Analog hierzu gestalten sich Versuche, die kausale Wirkung mentaler
Zustände auf materielle Vorgänge zu reduzieren.
Auf mein Wasser-Beispiel zurückkommend würde demnach die Empfindung (als
mentaler Zustand) als Sinnesempfindung zu werten sein, die nach
Mach‘scher Annahme einer „naiv-realistischen“ Wahrnehmung (also etwas zu
schmecken) entsprechen würde und damit letztlich nichts anderes ist, als
als ein gedanklich assoziierter Empfindungskomplex, quasi ein
gegenständlich aufscheinendes „Gedankensymbol“.
Natürlich kann man so argumentieren und dieses auch jeder für sich
annehmen. Konsensfähig im umfassend wissenschaftlichen Kontext ist diese
Annahme definitiv nicht!
Daher neige ich weitaus mehr einem antireduktionistischem Konzept zu,
das mir bereits vor Jahrzehnten in David Bohms Buch “Die implizite
Ordnung – Grundlagen eines dynamischen Holismus“ plausibel erschien.
Man muss keinesfalls in einen (schon gar nicht metaphysischen) Holismus
verfallen, sondern könnte letzteren vielmehr als systemtheoretisch zu
wertende Ganzheit resp. Einheit bezüglich der Wechselwirkung zwischen
deren Teilen betrachten. Ich stimme E. Mach natürlich zu, wenn er sich
dagegen ausspricht, diese ganzheitliche Empfindung in „metaphysischem
Sinne“ zu beschreiben, zudem er betont, dass durch die Abstraktion auf
die „Elemente“ eines Ganzen (in diesem Beispiel die Wassermoleküle)
nicht deren Bedeutung verloren geht.
Systemrelevant dabei sind m.E. nicht die mikroskopischen Teile eines
beliebig makroskopischen Ensemble an sich, sondern informationstragende
Teile (per Spinausrichtung), die als strukturbildende Elemente ein
Ganzes darstellen und dieses als selbstorganisierendes System prozessual
selbstreferent korrigieren und erweitern.
Die Information also bildet die eigentlich strukturbildenden Elemente
aus: In-Form-bringen. „It‘s from bit“, das ist J. Wheelers bleibendes
Vermächtnis.
Mein Unbehagen bezieht sich demnach vornehmlich nicht auf die Person E.
Mach sowie großen Teilen seines Werks, sondern auf gewisse Aussagen und
Festlegungen, die sich darüber hinaus im Nachgang - auch durch
unzulängliche bzw. ideologisch bedingte Auslegungen seiner Thesen -
entwickelt haben.
Ausgehend vom psychophysischen Parallelismus, der sich als Fechners
These zum Leib-Seele-Problem etabliert hatte und sich in der Folge über
Riehls „Seelenlehre“zur Identitätstheorie (M. Schlick) entwickelt hat,
erklärt sich meine ablehnende Haltung gegenüber letzterer durch deren
absolut reduktionistischenDuktus.
Selbstredend kann man (nach heutigen Kenntnissen der Neurologie) mentale
Prozesse auf die Physis der Gehirnstrukturen insoweit zurückführen, als
letztere unabdingbare Voraussetzung der neuronalen
Informationsverarbeitung sind (ähnlich wie die Computer-Hardware die
Verarbeitung von programmierter Software voraussetzt).

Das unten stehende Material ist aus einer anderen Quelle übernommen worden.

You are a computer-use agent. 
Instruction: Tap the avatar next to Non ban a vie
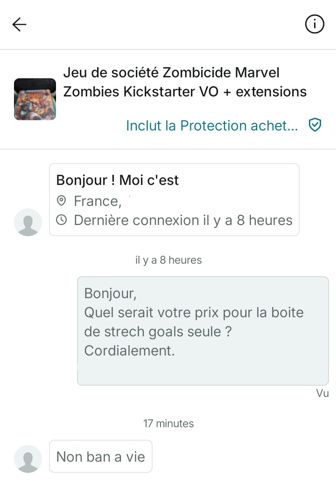pos(28,458)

Um bei diesem Beispiel zu bleiben, sind jedoch Hard- und Software eines
Computers selbsterklärend nicht als identisch gleichzusetzen, sondern
beide „Substanzen“ stehen in einer prozessual - funktionellen Beziehung
zueinander. Die Software ist eine substratunabhängigeGröße und steht
damit definitiv nicht in einer systemischen Beziehung zur Hardware eines
dedizierten Computers, sie wird (sollte) allerdings auf anderen Rechnern
der gleichen Hardwareplattform ebensofunktionieren.
Mit diesem praktischen Beispiel aus meiner Berufswelt möchte ich erst
mal wieder schließen, nicht jedoch ohne mein eigentliches Ansinnen
hinsichtlich der Wertung mentaler Prozesse noch einmal zu verdeutlichen:
Mentale Prozesse als "Psychologisierung" des Geistes zu betreiben, kann
m.E. nicht zu einem tieferen Verständnis hinsichtlich des
Leib-Seele-Problems führen. Doch vermutlich wird noch ein gutes Stück
des oben beschriebenen Wegs der Erkenntnis zu gehen sein, bis man
erkennt, dass Geist keine subjektiv-mentale Instanz, sondern ein
allumfassendes Ordnungsprinzip ist. Das gibt zu denken!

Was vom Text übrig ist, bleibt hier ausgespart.